Fig. 3.

BvFLK complements the A. thaliana flk-1 mutant. (A) Phenotypes at 51 d after sowing of the A. thaliana flk-1 mutant, the ecotype Col-0, and the flk-1 mutant transformed with BvFLK driven by the CaMV 35S promoter (35S::BvFLK), BvFLK driven by the endogenous promoter of BvFLK in sugar beet (endo::BvFLK), or A. thaliana FLK driven by the CaMV 35S promoter (35S::AtFLK) (T₁ plants).

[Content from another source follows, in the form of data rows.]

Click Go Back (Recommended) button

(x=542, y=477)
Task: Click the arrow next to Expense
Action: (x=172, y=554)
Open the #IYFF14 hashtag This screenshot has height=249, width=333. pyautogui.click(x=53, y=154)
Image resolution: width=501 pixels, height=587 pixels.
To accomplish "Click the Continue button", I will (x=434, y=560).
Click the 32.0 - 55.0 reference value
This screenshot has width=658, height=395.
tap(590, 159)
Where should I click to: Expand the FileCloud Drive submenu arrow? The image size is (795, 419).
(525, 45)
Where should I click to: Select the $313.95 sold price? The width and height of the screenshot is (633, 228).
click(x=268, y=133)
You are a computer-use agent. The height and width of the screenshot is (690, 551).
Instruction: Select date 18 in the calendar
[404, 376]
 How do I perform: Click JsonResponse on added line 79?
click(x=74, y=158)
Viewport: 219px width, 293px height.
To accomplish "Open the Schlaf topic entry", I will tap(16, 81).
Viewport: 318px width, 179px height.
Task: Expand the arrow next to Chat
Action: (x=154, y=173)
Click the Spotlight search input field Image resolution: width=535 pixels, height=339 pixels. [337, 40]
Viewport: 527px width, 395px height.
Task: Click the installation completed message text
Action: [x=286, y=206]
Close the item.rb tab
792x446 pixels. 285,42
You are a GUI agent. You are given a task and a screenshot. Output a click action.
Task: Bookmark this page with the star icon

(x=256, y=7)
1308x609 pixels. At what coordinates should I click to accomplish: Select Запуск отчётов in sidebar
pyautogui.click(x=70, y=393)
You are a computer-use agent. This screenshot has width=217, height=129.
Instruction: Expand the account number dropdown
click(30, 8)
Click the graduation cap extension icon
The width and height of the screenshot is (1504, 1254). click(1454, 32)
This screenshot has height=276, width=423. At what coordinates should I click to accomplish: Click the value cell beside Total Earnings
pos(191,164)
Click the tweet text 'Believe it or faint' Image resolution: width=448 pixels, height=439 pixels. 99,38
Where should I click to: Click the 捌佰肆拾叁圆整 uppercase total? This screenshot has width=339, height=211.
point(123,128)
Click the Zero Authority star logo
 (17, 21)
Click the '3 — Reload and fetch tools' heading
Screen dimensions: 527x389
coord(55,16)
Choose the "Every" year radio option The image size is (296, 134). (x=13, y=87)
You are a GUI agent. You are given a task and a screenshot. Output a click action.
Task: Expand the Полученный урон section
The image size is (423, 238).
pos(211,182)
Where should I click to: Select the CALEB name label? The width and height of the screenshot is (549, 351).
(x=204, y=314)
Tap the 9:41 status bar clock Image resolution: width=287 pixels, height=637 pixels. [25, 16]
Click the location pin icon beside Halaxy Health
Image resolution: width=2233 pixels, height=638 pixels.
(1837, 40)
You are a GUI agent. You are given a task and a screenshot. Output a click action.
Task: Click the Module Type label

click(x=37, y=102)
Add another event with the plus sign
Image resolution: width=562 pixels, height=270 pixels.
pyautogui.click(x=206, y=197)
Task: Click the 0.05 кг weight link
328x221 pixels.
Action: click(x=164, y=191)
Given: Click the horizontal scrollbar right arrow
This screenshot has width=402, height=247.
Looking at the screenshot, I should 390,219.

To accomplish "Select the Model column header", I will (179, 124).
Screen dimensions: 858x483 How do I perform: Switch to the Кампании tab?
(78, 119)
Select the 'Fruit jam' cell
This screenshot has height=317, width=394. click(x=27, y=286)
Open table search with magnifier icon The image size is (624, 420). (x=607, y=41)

Plants were grown under long-day conditions. (B) RT-qPCR expression analysis of FLC in flk-1, Col-0, and transgenic T₃ plants carrying the 35S::BvFLK, endo::BvFLK, or 35S::AtFLK transgene in the flk-1 mutant background. For each of the transgenic lines, two T₃ plants were tested that were derived from different transgenic individuals of a T₂ family. (C) RT-qPCR expression analysis of FLK in flk-1, Col-0, and transgenic 35S::AtFLK T3 plants. Expression levels in B and C were normalized against GAPDH and measured in triplicate. Error bars indicate the standard deviations of the mean. (This figure is available in colour at JXB online.)